= Niketas David Paphlagon =

Niketas David Paphlagon (Νικήτας Δαβὶδ Παφλαγών), also known as Nicetas the Paphlagonian or Nicetas of Paphlagonia, was a prolific Byzantine Greek writer of the late 9th and early 10th century.

Older scholarship dated Niketas' death to about 890, but more recent research suggests that he was born around 885 and was active as late as 963. He was a disciple of Arethas of Caesarea. In a letter, Arethas calls him a scholastikos, meaning lawyer. "David" appears to be a religious name, which he may have taken later in life. When Arethas, under pressure from Pope Nicholas I, moved to support the tetragamy (Note: The legitimization of Leo VI's son by a concubine after his three marriages failed to produce an heir.) of the Emperor Leo VI, Niketas distributed all his master's goods to the poor and fled to Thrace. He was arrested and imprisoned in Constantinople. The Patriarch Euthymios I secured his release, but forced him to live in seclusion for two years.

Niketas was a prolific author on Christian topics. He wrote about fifty hagiographies, a treatise on calculating the end times, a commentary on the Psalms and many other works, including possibly pamphlets against Leo VI and Euthymios. In his commentary, he provides a moral exhortation for every psalm, which was an innovation at the time. He also evinces a strong dislike of musical instruments.

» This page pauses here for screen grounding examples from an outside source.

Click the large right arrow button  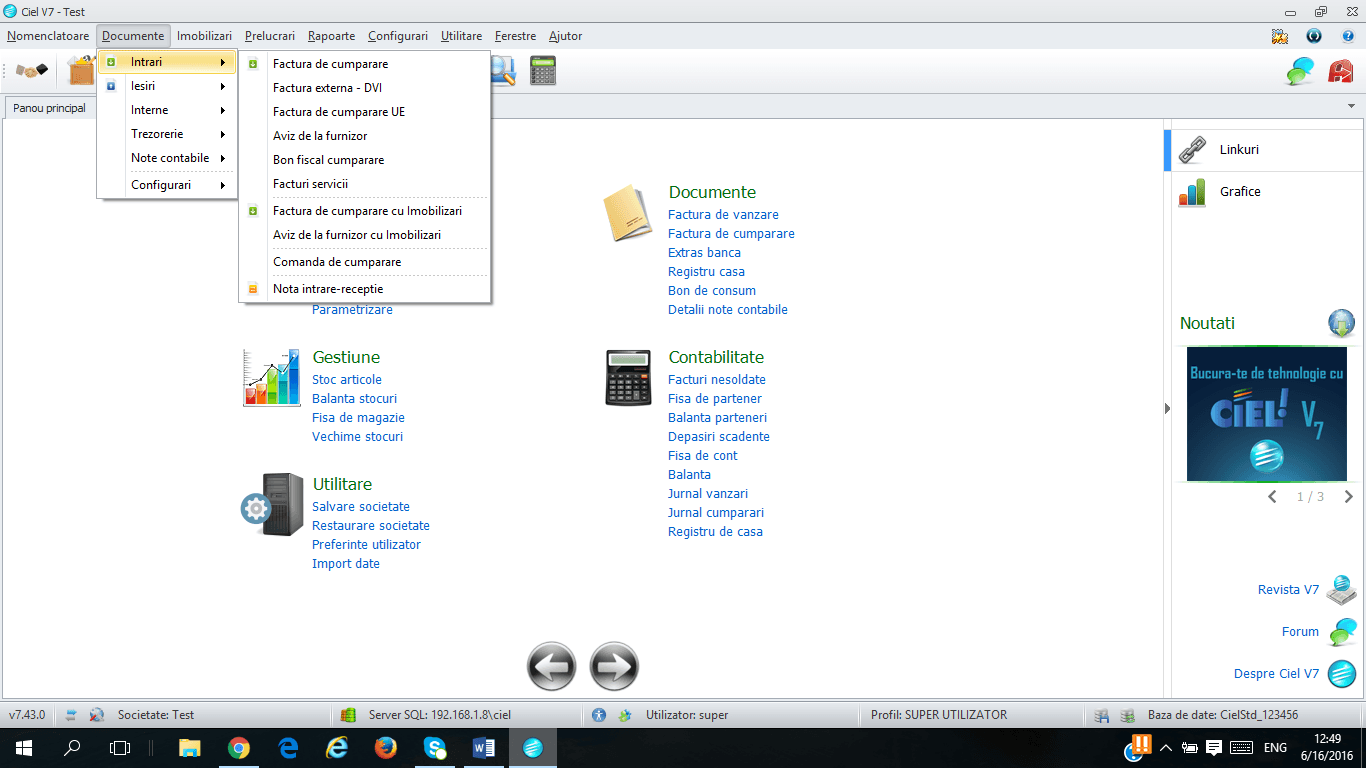[614, 666]
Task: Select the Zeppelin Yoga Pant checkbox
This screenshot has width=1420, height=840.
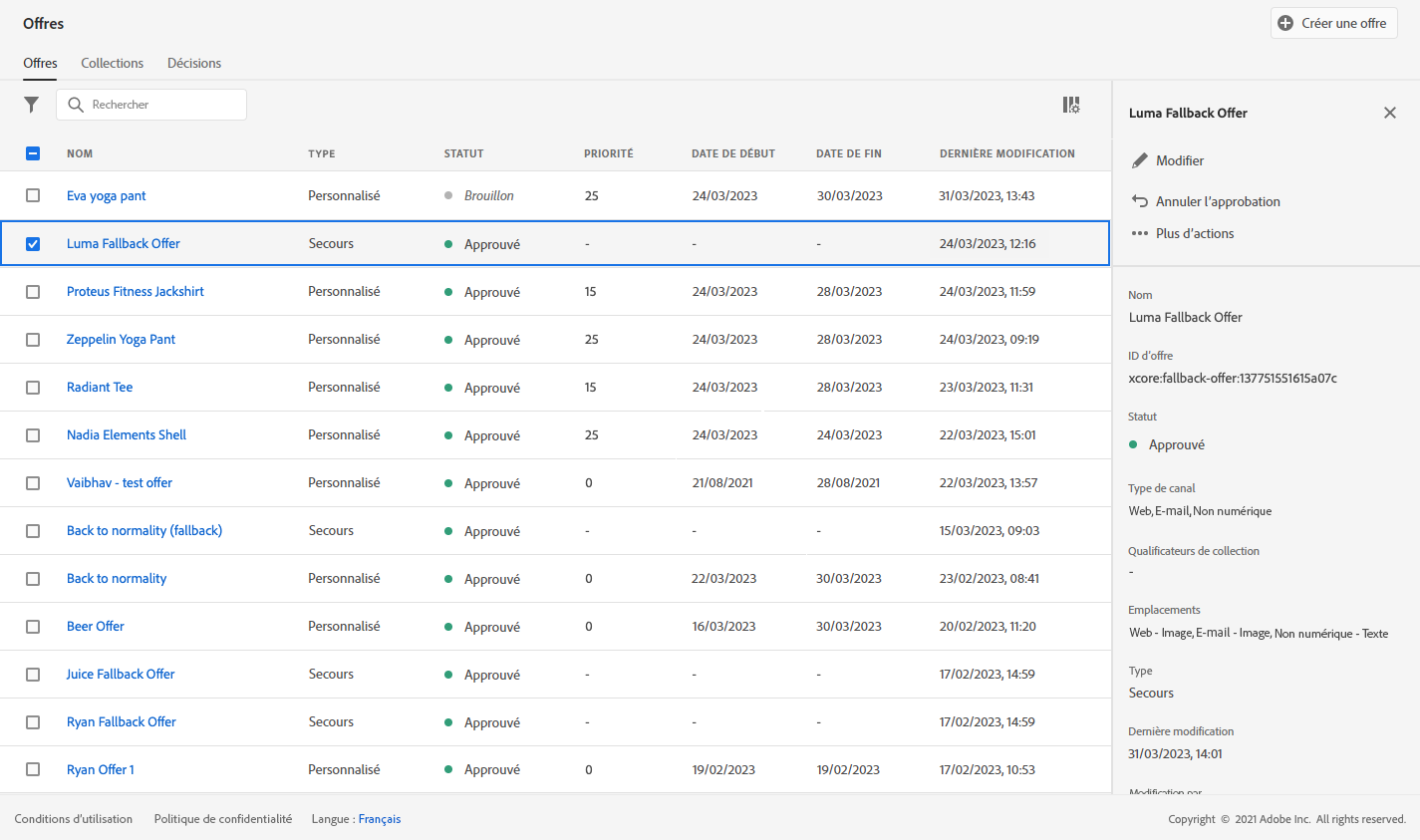Action: [33, 339]
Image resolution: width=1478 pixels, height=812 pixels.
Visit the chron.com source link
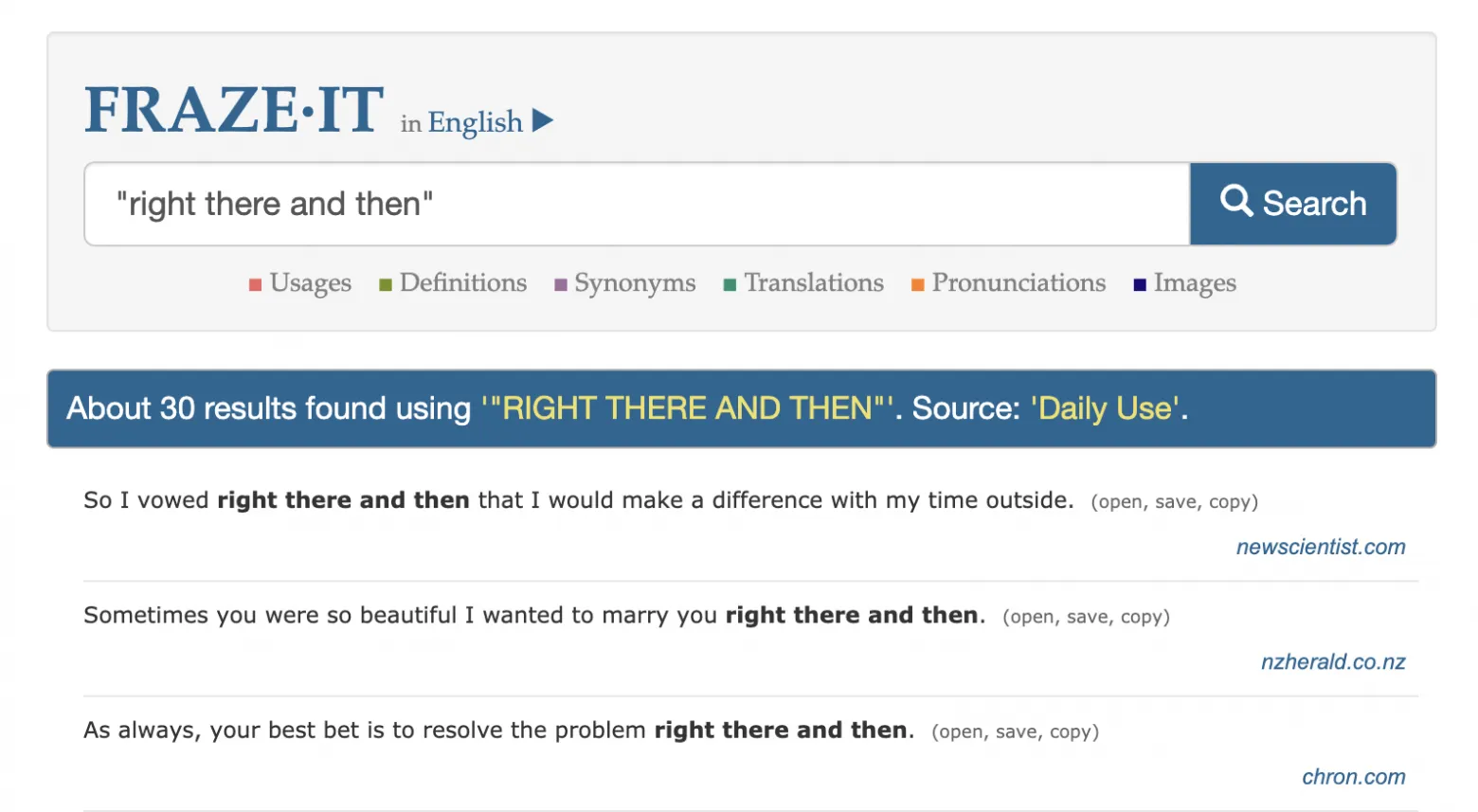[x=1354, y=777]
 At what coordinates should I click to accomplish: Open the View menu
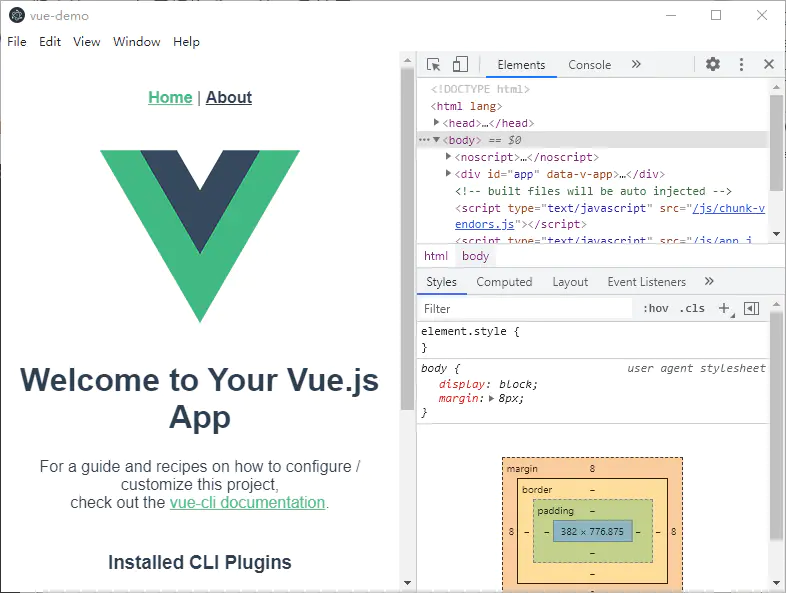click(87, 42)
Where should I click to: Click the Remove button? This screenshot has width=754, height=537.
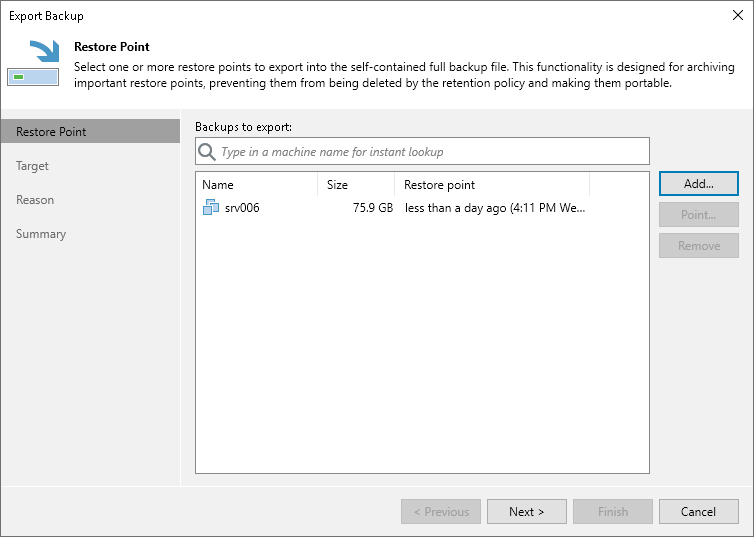698,246
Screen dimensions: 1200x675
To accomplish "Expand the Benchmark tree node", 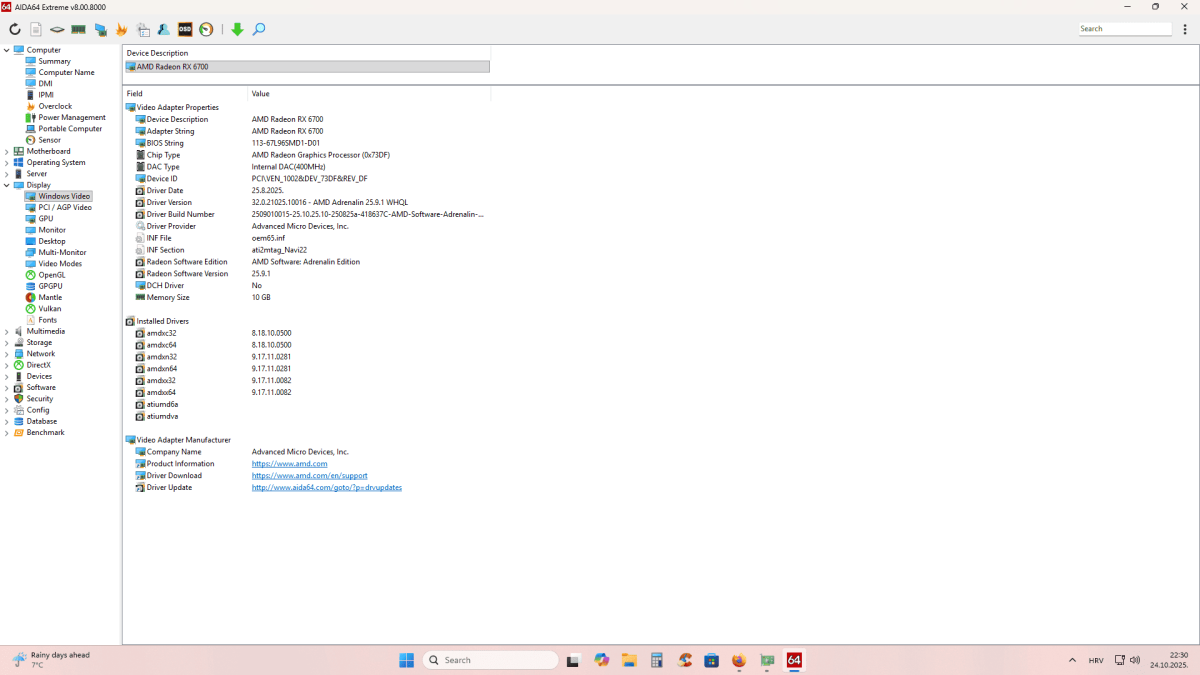I will coord(7,433).
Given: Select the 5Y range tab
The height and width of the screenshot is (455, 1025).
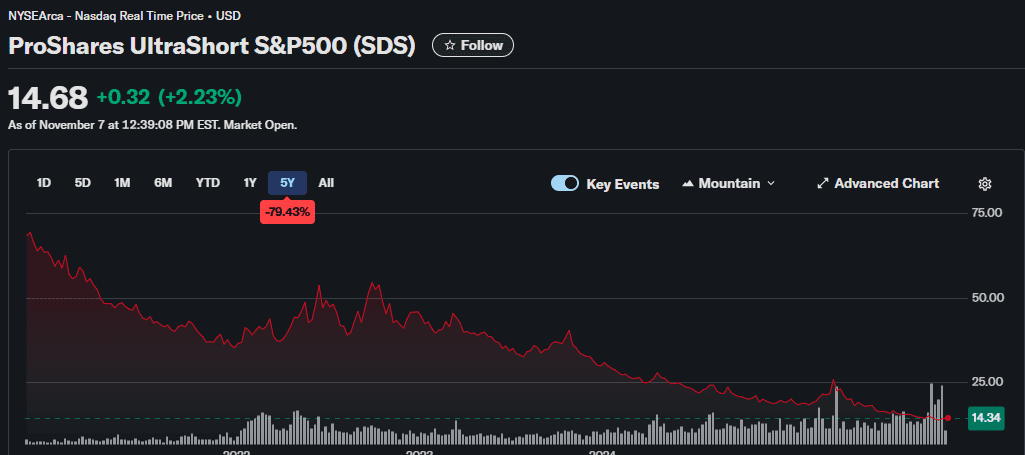Looking at the screenshot, I should pos(287,183).
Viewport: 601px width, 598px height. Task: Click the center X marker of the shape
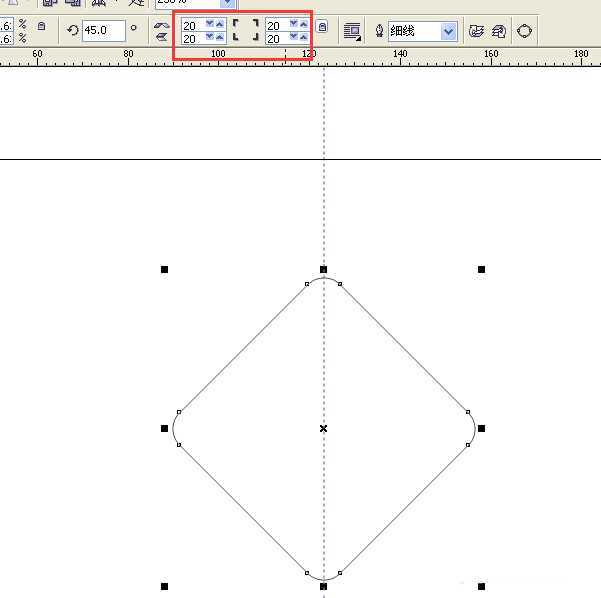coord(323,428)
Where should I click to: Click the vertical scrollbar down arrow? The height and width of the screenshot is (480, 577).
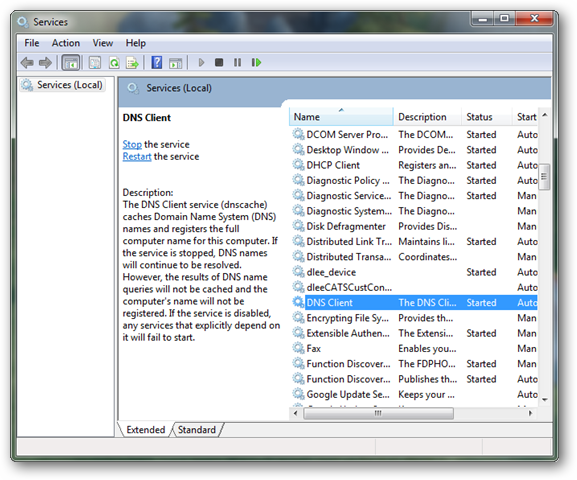pyautogui.click(x=545, y=400)
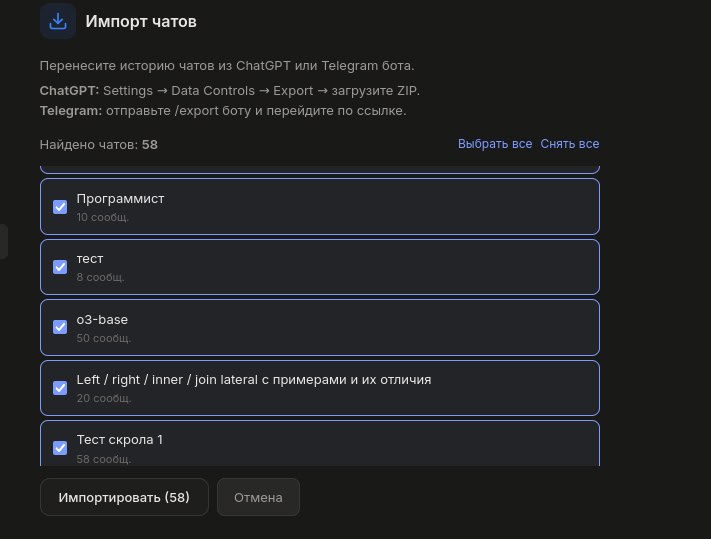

His biography of Ignatios of Constantinople functions also as a tract against Photios. It was probably written in the 910s. His biography of Gregory of Agrigento was highly esteemed by Symeon the Metaphrast, who included it in his synaxarium. He was accused of heresy for proclaiming himself God, although this probably means only that he emphasised the divine nature in man.